3) We don’t make anything any more but we’re flying a lot more often
That puts the spotlight back on reducing energy use. So who’s using the most energy? Back when the UK had a manufacturing base and the Austin Allegro was the height of cool, industry used nearly half of all energy (light blue area below). The rest was split between homes (dark blue) and transport (shades of pink).
Source: DUKES table 1.1.5
Since then the bottom has dropped out of industrial energy use as energy-intensive industries like steel manufacturing closed down. Domestic energy use has remained relatively steady, despite a rising population, and like total energy use has now started to fall. We explored why that might be here.
In contrast to falling domestic and industrial energy use transport has grown fast and now takes the largest bite of total energy use. That’s thanks to huge growth in road travel, although the number of miles travelled has started to drop off recently. Another big factor has been the rise in air travel driven by budget airlines.

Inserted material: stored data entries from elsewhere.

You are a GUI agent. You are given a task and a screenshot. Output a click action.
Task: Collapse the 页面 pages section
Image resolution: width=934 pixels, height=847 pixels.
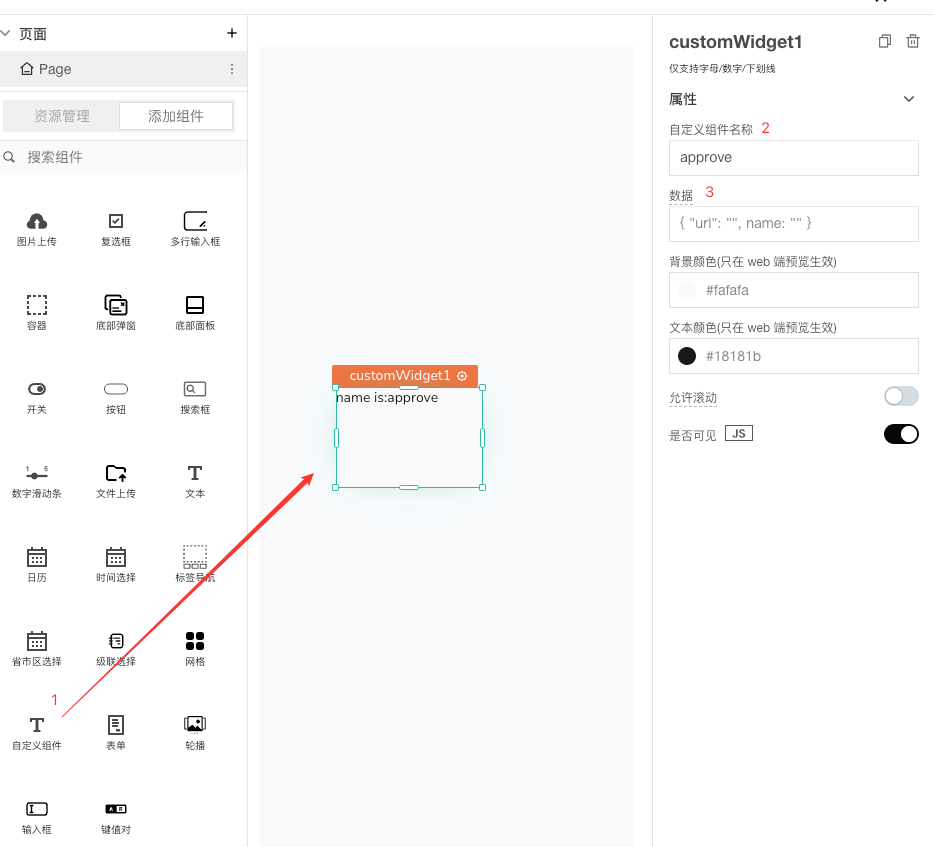coord(7,33)
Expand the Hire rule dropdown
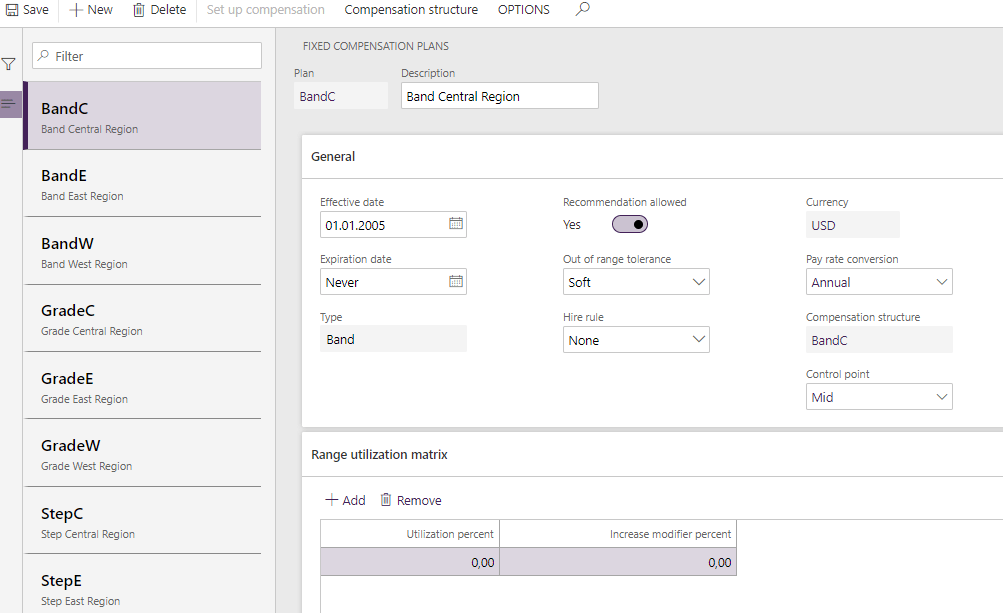This screenshot has height=613, width=1003. (x=699, y=340)
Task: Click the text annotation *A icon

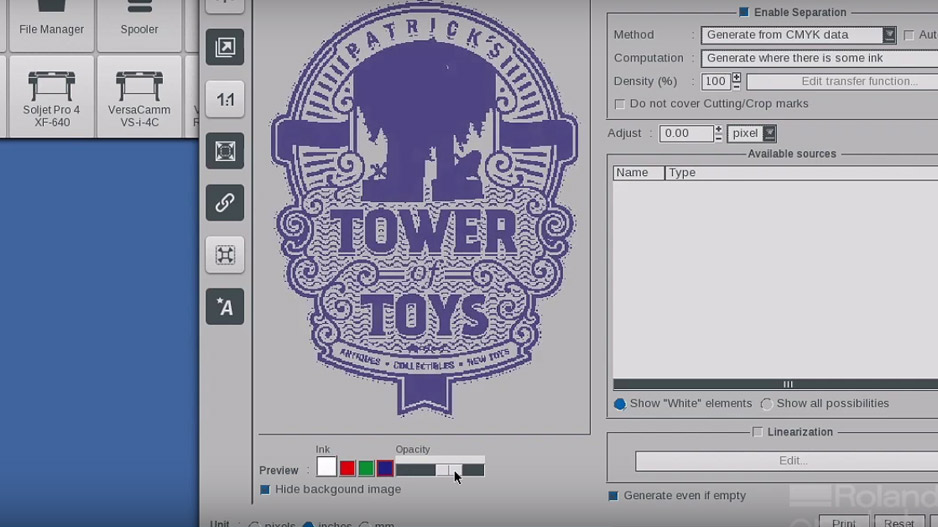Action: coord(225,307)
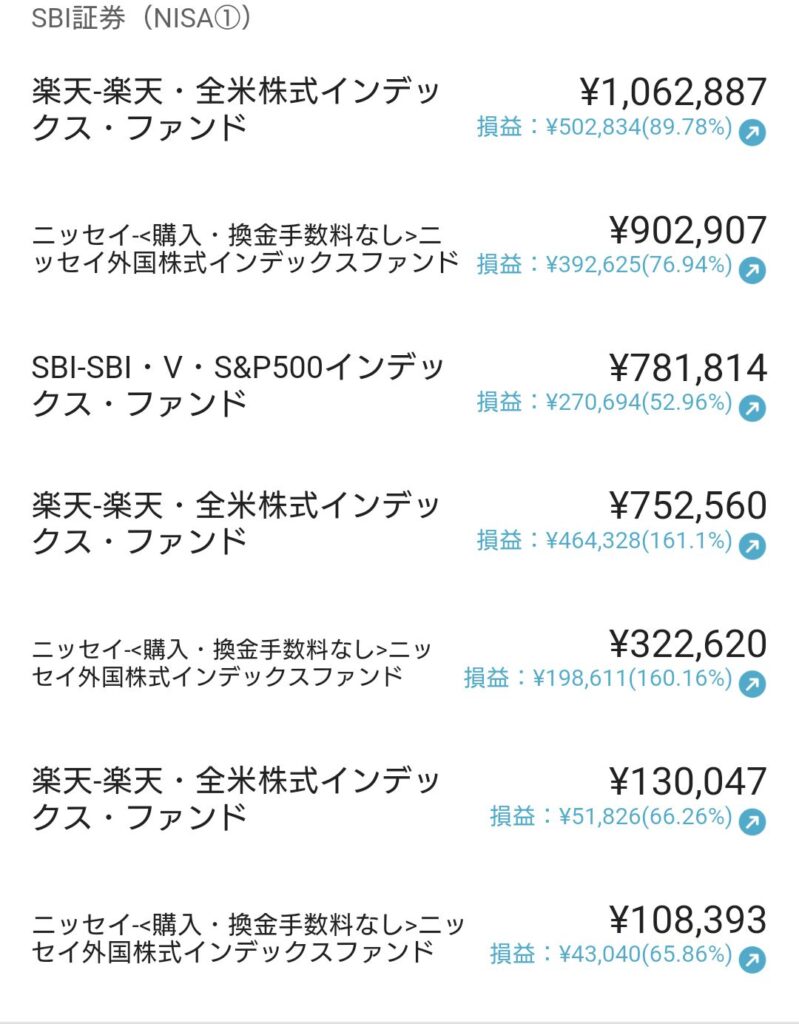The height and width of the screenshot is (1024, 799).
Task: Open the ニッセイ外国株式 fund worth ¥108,393
Action: [248, 938]
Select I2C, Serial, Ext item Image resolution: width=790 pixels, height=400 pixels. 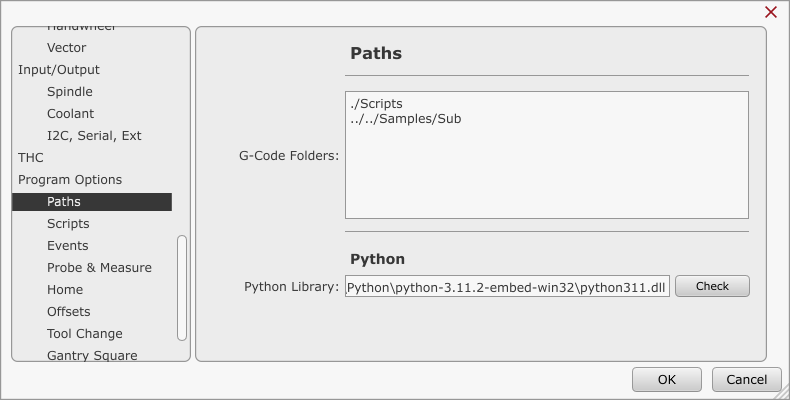click(x=94, y=136)
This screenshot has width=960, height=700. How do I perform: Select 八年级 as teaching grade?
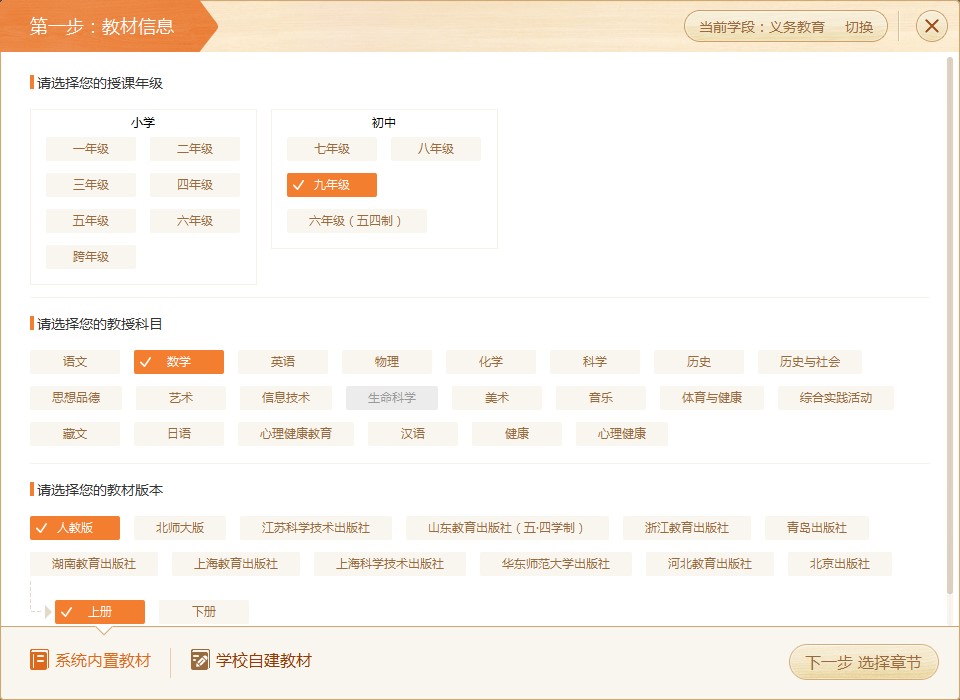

This chart demonstrates why getting electric cars on the road – there are only 10,000 today – is so essential to hitting future climate targets.
4) Coal and gas still dominate but renewable electricity is on the up
But just switching to electric cars won’t cut emissions unless the electricity used to charge them comes from low-carbon sources of power.
Overall we’re not doing too well on that front either, as the chart below shows. Most of our electricity in 2013 came from coal (41 per cent) and gas (23 per cent), shown in blue lines below. There are some encouraging signs here, however, with renewable electricity production growing rapidly in recent years – up to 12 per cent in 2013 (purple line).
Together with nuclear (pink line), low carbon electricity accounted for 32 per cent of the total in 2013. So a third of our electricity is low carbon.
Source: DUKES table 5.3
5) The number of windfarms, solar panels and biomass plants has rocketed
Why has renewable electricity output grown so much? The answer lies in the huge surge in installed capacity of wind, solar and biomass plants.
In the five years to 2013 onshore wind capacity tripled (dark blue line, below) while offshore wind grew six-fold (light blue line). Over the same period solar (purple line) grew to 120 times its 2008 capacity, although it’s unlikely we’ll see that staggering rate of progress continue.
Source: DUKES table 6.4
There was also rapid growth in the capacity of power stations burning wood to produce electricity (pink line). This includes coal-fired power stations like Drax in Yorkshire that has part-converted to burn biomass instead.
A DECC study shows the carbon emissions from burning biomass can be worse than burning coal unless the wood is carefully sourced and makes use of waste wood rather than burning whole trees. But for now it is assumed to cut carbon.
6) Most renewable electricity comes from wind and biomass
We had better hope that wood sourcing is being done carefully, because biomass plants produce a disproportionately large share of the electricity generated from renewable sources (pink line below).
That’s because biomass plants can generate power almost all of the time. In contrast wind (blue lines) and solar (purple line) only generate electricity when the wind blows or the sun shines. Of the two, wind has a higher ‘capacity factor’ than solar – which is why wind is such an important part of the renewable electricity mix.
Source: DUKES table 6.4
These charts show the huge scale of the challenge if the UK is going to reach its climate goals. There will need to be continued energy use efficiencies and we’ll need to find a way to replace most of the 86 per cent of our energy that comes from fossil fuels.
That will require many more wind turbines and solar panels, and probably an electric car revolution, a shift away from gas boilers for home heating plus some combination of biomass, nuclear and carbon capture and storage. It’s a big ask.